| Exercise prompt |
Word for word, reproduce each entry.

| Provided material |
Content starts

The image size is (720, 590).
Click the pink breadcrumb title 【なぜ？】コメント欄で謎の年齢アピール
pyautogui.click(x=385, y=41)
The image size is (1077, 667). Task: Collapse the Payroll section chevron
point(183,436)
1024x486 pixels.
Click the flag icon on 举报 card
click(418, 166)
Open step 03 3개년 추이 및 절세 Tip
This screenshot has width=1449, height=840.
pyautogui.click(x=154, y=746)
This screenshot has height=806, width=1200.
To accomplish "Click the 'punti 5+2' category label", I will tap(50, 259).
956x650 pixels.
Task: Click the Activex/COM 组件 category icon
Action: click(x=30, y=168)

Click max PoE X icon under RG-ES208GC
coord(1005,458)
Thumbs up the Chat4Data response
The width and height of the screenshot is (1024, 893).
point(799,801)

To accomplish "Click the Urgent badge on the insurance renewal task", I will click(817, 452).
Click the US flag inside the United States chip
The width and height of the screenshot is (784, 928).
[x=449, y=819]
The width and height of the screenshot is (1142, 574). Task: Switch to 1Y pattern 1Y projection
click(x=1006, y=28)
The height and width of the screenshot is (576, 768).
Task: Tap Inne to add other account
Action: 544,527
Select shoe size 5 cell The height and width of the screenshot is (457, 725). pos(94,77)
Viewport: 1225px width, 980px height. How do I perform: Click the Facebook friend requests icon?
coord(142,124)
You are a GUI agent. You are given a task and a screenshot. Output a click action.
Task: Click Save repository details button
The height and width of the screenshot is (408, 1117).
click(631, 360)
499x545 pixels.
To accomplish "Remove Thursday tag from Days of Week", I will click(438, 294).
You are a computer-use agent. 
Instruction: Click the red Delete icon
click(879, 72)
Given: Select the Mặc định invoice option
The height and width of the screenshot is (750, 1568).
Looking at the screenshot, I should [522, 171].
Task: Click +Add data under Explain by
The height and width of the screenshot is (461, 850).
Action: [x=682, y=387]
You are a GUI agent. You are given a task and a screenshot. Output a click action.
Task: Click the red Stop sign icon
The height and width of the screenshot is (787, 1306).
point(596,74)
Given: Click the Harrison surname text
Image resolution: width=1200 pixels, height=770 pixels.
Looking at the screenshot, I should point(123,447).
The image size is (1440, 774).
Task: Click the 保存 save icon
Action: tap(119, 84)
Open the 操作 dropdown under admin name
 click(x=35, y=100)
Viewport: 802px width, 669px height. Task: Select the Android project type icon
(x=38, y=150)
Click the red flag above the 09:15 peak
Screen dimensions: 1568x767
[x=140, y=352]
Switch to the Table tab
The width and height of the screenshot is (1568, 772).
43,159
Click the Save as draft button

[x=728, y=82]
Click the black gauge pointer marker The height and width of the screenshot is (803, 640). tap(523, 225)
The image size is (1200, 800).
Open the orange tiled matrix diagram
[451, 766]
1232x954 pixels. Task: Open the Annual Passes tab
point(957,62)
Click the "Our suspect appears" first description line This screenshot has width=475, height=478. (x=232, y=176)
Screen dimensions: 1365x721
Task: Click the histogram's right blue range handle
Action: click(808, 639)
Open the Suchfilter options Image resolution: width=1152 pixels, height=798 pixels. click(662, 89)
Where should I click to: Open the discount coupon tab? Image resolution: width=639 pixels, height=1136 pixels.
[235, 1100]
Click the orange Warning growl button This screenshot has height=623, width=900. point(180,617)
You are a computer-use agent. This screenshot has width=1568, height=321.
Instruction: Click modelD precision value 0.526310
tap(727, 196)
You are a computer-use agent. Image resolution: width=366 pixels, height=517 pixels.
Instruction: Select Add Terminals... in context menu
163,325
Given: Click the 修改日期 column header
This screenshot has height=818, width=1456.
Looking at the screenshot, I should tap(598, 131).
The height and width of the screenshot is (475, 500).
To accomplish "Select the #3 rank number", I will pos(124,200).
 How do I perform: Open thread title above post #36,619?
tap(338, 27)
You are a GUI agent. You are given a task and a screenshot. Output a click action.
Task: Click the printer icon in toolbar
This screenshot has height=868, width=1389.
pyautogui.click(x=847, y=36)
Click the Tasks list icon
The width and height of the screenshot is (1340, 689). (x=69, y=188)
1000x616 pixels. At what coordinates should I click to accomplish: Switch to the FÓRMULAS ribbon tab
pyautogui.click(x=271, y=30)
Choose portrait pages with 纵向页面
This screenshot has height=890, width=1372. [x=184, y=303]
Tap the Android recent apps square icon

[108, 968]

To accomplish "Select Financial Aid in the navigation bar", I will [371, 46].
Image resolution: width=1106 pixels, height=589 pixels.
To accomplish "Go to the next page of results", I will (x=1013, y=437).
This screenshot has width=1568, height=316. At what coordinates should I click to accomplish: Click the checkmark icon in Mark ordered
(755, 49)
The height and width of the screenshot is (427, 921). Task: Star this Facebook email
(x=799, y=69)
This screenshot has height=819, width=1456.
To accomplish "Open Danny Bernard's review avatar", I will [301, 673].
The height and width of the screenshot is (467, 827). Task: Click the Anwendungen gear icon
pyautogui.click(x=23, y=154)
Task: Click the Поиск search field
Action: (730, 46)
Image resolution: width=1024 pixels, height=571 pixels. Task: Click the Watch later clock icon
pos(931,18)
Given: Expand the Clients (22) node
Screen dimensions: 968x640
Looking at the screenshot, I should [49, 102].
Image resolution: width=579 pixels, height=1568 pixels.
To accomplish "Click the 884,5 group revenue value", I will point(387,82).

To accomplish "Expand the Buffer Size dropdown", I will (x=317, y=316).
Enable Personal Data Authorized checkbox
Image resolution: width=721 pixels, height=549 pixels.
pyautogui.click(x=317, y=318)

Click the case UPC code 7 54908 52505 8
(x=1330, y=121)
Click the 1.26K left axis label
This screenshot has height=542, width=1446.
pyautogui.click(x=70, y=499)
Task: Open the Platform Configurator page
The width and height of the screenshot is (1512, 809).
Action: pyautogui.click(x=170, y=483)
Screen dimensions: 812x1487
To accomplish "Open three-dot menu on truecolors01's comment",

Content ends

| Finished exercise |
The image size is (720, 590).
Click the pink breadcrumb title 【なぜ？】コメント欄で謎の年齢アピール
pyautogui.click(x=385, y=41)
The image size is (1077, 667). Task: Collapse the Payroll section chevron
point(183,436)
1024x486 pixels.
Click the flag icon on 举报 card
click(418, 166)
Open step 03 3개년 추이 및 절세 Tip
This screenshot has width=1449, height=840.
pyautogui.click(x=154, y=746)
This screenshot has height=806, width=1200.
To accomplish "Click the 'punti 5+2' category label", I will tap(50, 259).
956x650 pixels.
Task: Click the Activex/COM 组件 category icon
Action: click(x=30, y=168)

Click max PoE X icon under RG-ES208GC
coord(1005,458)
Thumbs up the Chat4Data response
The width and height of the screenshot is (1024, 893).
point(799,801)

To accomplish "Click the Urgent badge on the insurance renewal task", I will click(817, 452).
Click the US flag inside the United States chip
The width and height of the screenshot is (784, 928).
[x=449, y=819]
The width and height of the screenshot is (1142, 574). Task: Switch to 1Y pattern 1Y projection
click(x=1006, y=28)
The height and width of the screenshot is (576, 768).
Task: Tap Inne to add other account
Action: 544,527
Select shoe size 5 cell The height and width of the screenshot is (457, 725). pos(94,77)
Viewport: 1225px width, 980px height. How do I perform: Click the Facebook friend requests icon?
coord(142,124)
You are a GUI agent. You are given a task and a screenshot. Output a click action.
Task: Click Save repository details button
The height and width of the screenshot is (408, 1117).
click(631, 360)
499x545 pixels.
To accomplish "Remove Thursday tag from Days of Week", I will click(438, 294).
You are a computer-use agent. 
Instruction: Click the red Delete icon
click(879, 72)
Given: Select the Mặc định invoice option
The height and width of the screenshot is (750, 1568).
Looking at the screenshot, I should [522, 171].
Task: Click +Add data under Explain by
The height and width of the screenshot is (461, 850).
Action: [x=682, y=387]
You are a GUI agent. You are given a task and a screenshot. Output a click action.
Task: Click the red Stop sign icon
The height and width of the screenshot is (787, 1306).
point(596,74)
Given: Click the Harrison surname text
Image resolution: width=1200 pixels, height=770 pixels.
Looking at the screenshot, I should point(123,447).
The image size is (1440, 774).
Task: Click the 保存 save icon
Action: tap(119, 84)
Open the 操作 dropdown under admin name
 click(x=35, y=100)
Viewport: 802px width, 669px height. Task: Select the Android project type icon
(x=38, y=150)
Click the red flag above the 09:15 peak
Screen dimensions: 1568x767
[x=140, y=352]
Switch to the Table tab
The width and height of the screenshot is (1568, 772).
43,159
Click the Save as draft button

[x=728, y=82]
Click the black gauge pointer marker The height and width of the screenshot is (803, 640). tap(523, 225)
The image size is (1200, 800).
Open the orange tiled matrix diagram
[451, 766]
1232x954 pixels. Task: Open the Annual Passes tab
point(957,62)
Click the "Our suspect appears" first description line This screenshot has width=475, height=478. (x=232, y=176)
Screen dimensions: 1365x721
Task: Click the histogram's right blue range handle
Action: click(808, 639)
Open the Suchfilter options Image resolution: width=1152 pixels, height=798 pixels. click(662, 89)
Where should I click to: Open the discount coupon tab? Image resolution: width=639 pixels, height=1136 pixels.
[235, 1100]
Click the orange Warning growl button This screenshot has height=623, width=900. point(180,617)
You are a computer-use agent. This screenshot has width=1568, height=321.
Instruction: Click modelD precision value 0.526310
tap(727, 196)
You are a computer-use agent. Image resolution: width=366 pixels, height=517 pixels.
Instruction: Select Add Terminals... in context menu
163,325
Given: Click the 修改日期 column header
This screenshot has height=818, width=1456.
Looking at the screenshot, I should tap(598, 131).
The height and width of the screenshot is (475, 500).
To accomplish "Select the #3 rank number", I will pos(124,200).
 How do I perform: Open thread title above post #36,619?
tap(338, 27)
You are a GUI agent. You are given a task and a screenshot. Output a click action.
Task: Click the printer icon in toolbar
This screenshot has height=868, width=1389.
pyautogui.click(x=847, y=36)
Click the Tasks list icon
The width and height of the screenshot is (1340, 689). (x=69, y=188)
1000x616 pixels. At what coordinates should I click to accomplish: Switch to the FÓRMULAS ribbon tab
pyautogui.click(x=271, y=30)
Choose portrait pages with 纵向页面
This screenshot has height=890, width=1372. [x=184, y=303]
Tap the Android recent apps square icon

[108, 968]

To accomplish "Select Financial Aid in the navigation bar", I will [371, 46].
Image resolution: width=1106 pixels, height=589 pixels.
To accomplish "Go to the next page of results", I will (x=1013, y=437).
This screenshot has width=1568, height=316. At what coordinates should I click to accomplish: Click the checkmark icon in Mark ordered
(755, 49)
The height and width of the screenshot is (427, 921). Task: Star this Facebook email
(x=799, y=69)
This screenshot has height=819, width=1456.
To accomplish "Open Danny Bernard's review avatar", I will [301, 673].
The height and width of the screenshot is (467, 827). Task: Click the Anwendungen gear icon
pyautogui.click(x=23, y=154)
Task: Click the Поиск search field
Action: (730, 46)
Image resolution: width=1024 pixels, height=571 pixels. Task: Click the Watch later clock icon
pos(931,18)
Given: Expand the Clients (22) node
Screen dimensions: 968x640
Looking at the screenshot, I should [49, 102].
Image resolution: width=579 pixels, height=1568 pixels.
To accomplish "Click the 884,5 group revenue value", I will point(387,82).

To accomplish "Expand the Buffer Size dropdown", I will (x=317, y=316).
Enable Personal Data Authorized checkbox
Image resolution: width=721 pixels, height=549 pixels.
pyautogui.click(x=317, y=318)

Click the case UPC code 7 54908 52505 8
(x=1330, y=121)
Click the 1.26K left axis label
This screenshot has height=542, width=1446.
pyautogui.click(x=70, y=499)
Task: Open the Platform Configurator page
The width and height of the screenshot is (1512, 809).
Action: pyautogui.click(x=170, y=483)
Screen dimensions: 812x1487
To accomplish "Open three-dot menu on truecolors01's comment",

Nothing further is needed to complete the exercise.